━━━━━ EXERCISE INPUT

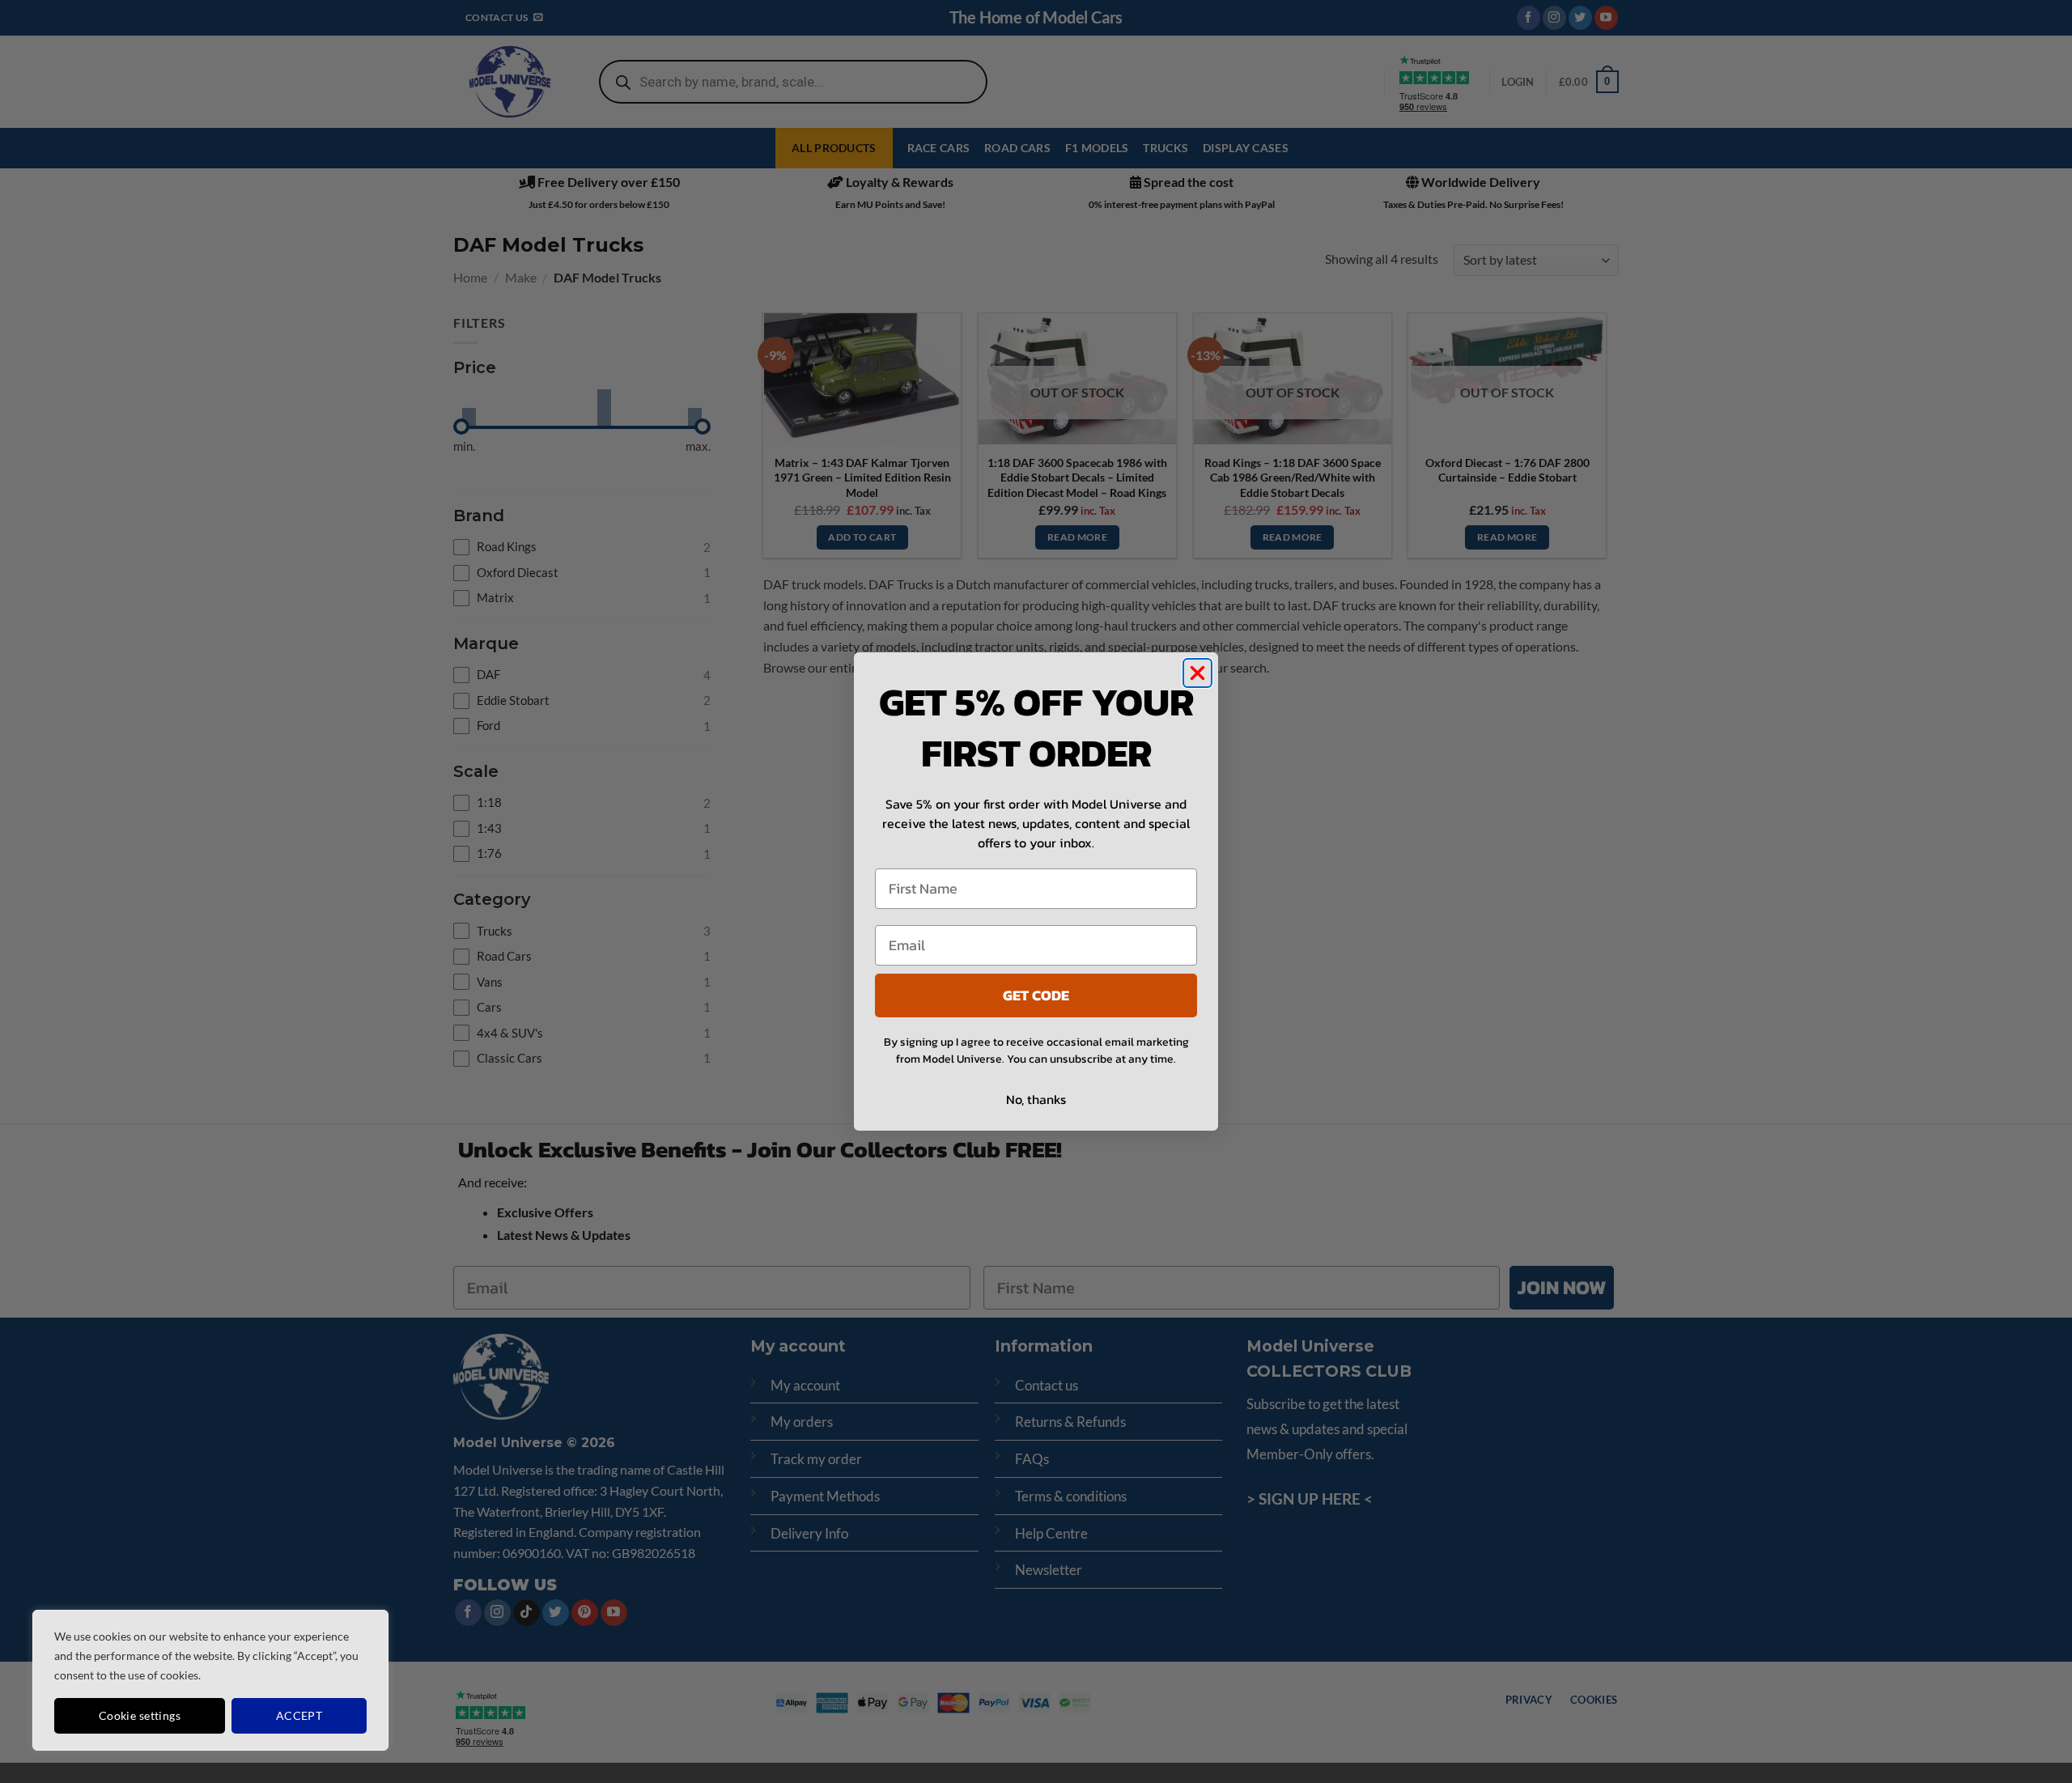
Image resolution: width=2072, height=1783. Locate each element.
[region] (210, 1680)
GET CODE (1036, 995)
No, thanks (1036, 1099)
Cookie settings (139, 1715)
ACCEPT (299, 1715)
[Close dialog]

━━━━━━━━━━

-- PROBLEM STATEMENT --
With the images omitted, return the full material exactly.

-- SOLVED EXERCISE --
Image resolution: width=2072, height=1783. Locate each element.
[region] (210, 1680)
GET CODE (1036, 995)
No, thanks (1036, 1099)
Cookie settings (139, 1715)
ACCEPT (299, 1715)
[Close dialog]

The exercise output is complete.